Background This research explored awareness, perception, and practice of COVID 19 prevention among residents of communities in all the local government areas (districts) in Rivers State during the early stages of the pandemic response. Design This was a descriptive cross-sectional survey which employed an interviewer-administered four-page questionnaire built into the Open Data Kit application for android phones. Knowledge and practice scores were computed by scoring every correct response/action as 1 and wrong responses as 0. Knowledge was graded as excellent for scores of ≥80%, good for scores of 50-79% and poor for scores of <50%. Respondents who washed all critical parts of the hand were categorized as having correct handwashing practice. Setting Rivers State in the South-South region of Nigeria had recorded over 2000 cases of COVID 19 as of 18th August 2020, ranking 5th among the high burden states in Nigeria. As with any epidemic of an infectious nature, panic, fear, and misconceptions are rife. Risk communication utilizes multi-faceted activities geared towards facilitating correct and consistent knowledge and prevention practice. Participants Study involved 1,294 adult community residents in the 23 districts of the state. Results The respondents were aged between 18 and 80 years with average age of 39.6 years (SD = 11.9 years). A total of 710 (54.9%) were male, 476 (36.8%) were unemployed with 685 (52.9%) having secondary education. Almost all respondents 1,271 (98.2%) had heard about COVID 19. The three most common sources of information about COVID 19 were radio jingles 1102 (86.7%), television adverts 940 (74.0%) and announcements in Church 612 (48.2%).

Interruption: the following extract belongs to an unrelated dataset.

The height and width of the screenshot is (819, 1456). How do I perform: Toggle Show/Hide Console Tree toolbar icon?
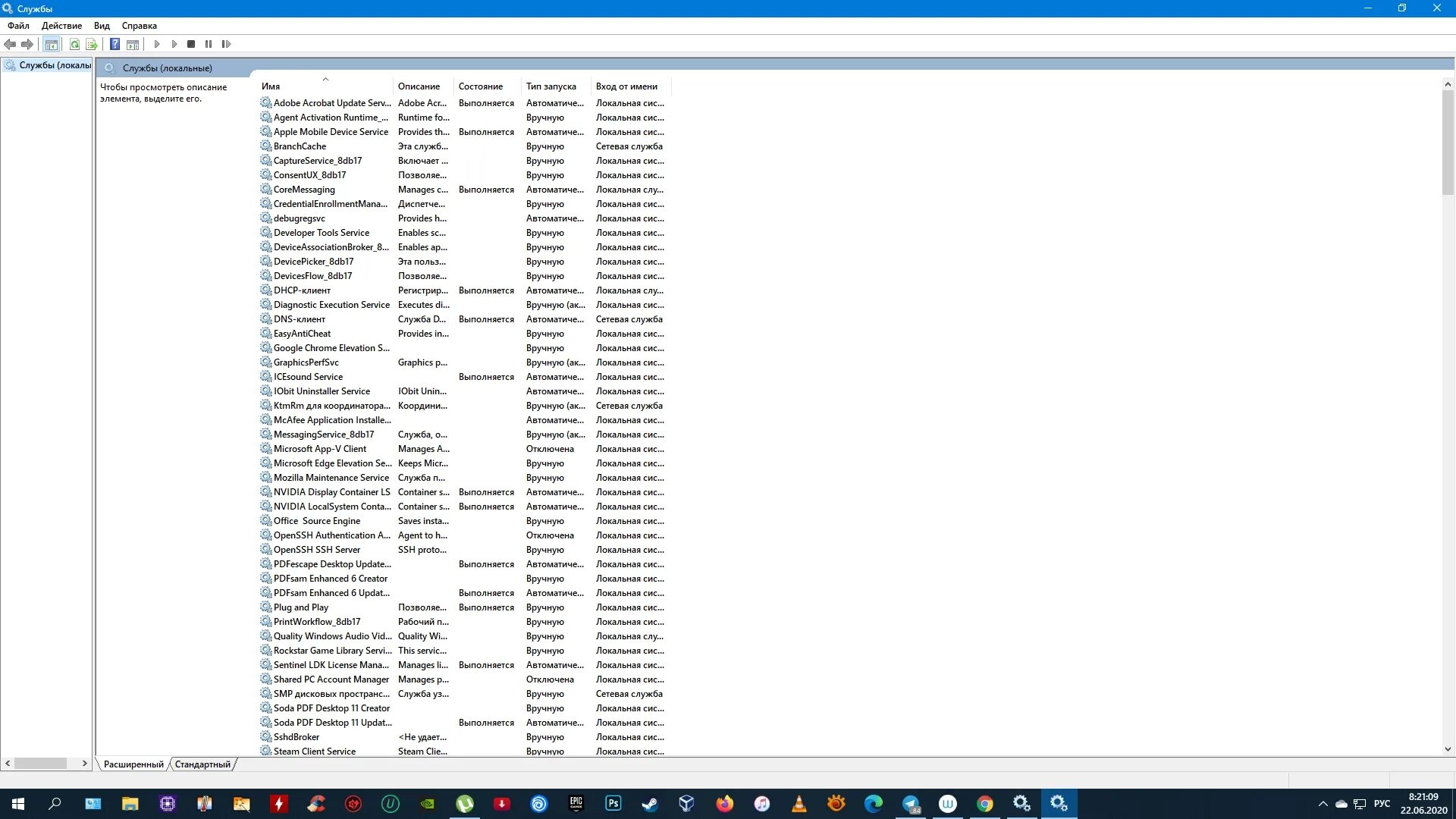[x=51, y=44]
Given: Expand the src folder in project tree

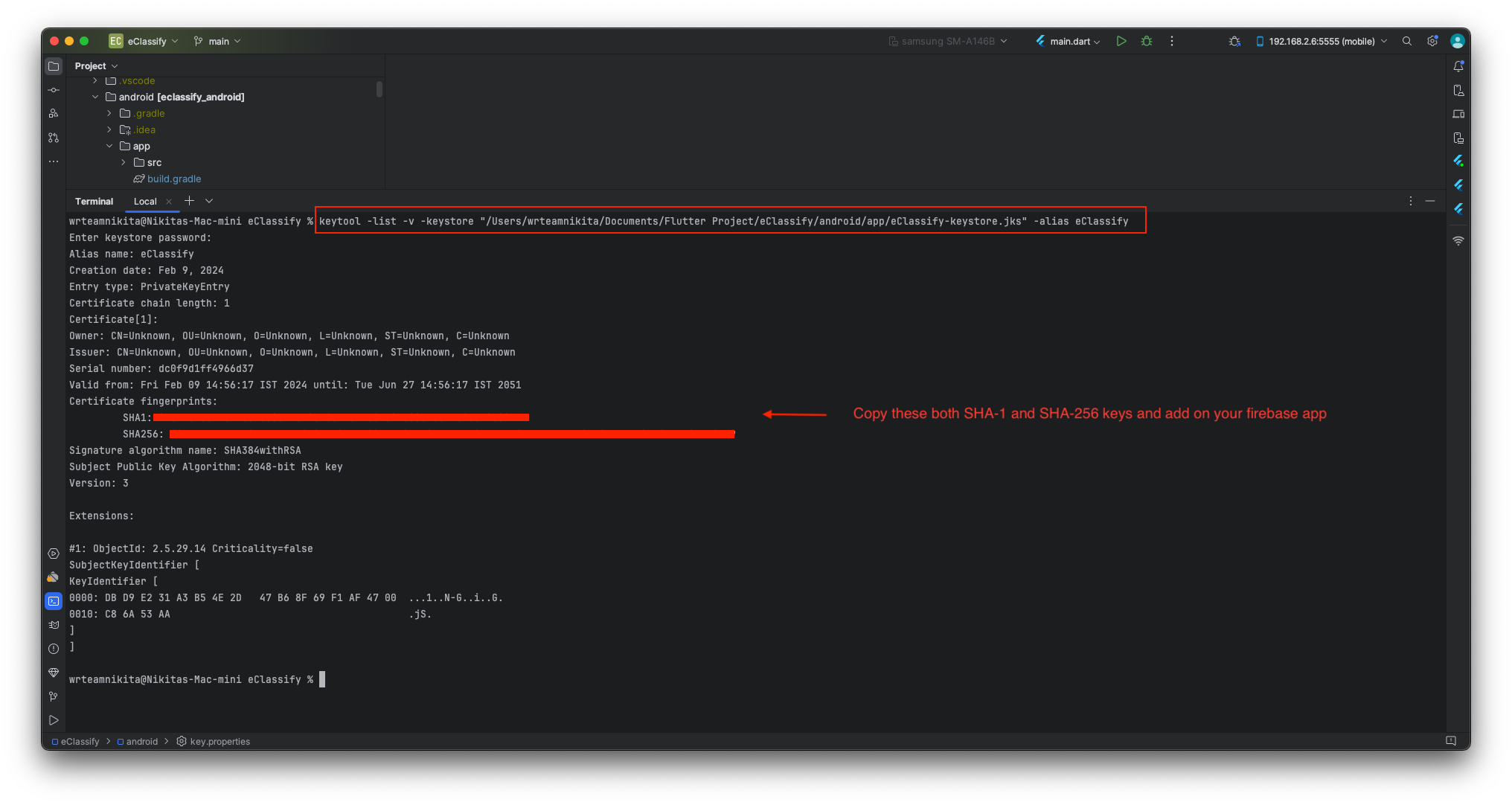Looking at the screenshot, I should [124, 162].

Overall, 608 (47.0%) of the respondents had poor knowledge of COVID 19. About 1167 (90.2%) of the respondents who were aware of COVID 19 acknowledged that COVID 19 is a problem in the state while 443 (34.9%) respondents believed they were unlikely contract the virus. Only 505 (39.0%) of the respondents washed all critical parts of the hand correctly. Conclusion Risk communication interventions during pandemics need to be based on an understanding of the gaps in knowledge, attitude, perceptions, and practice. Broadcast media has a pivotal role to play in risk communication for behaviour change for the control of current and future epidemics in this population.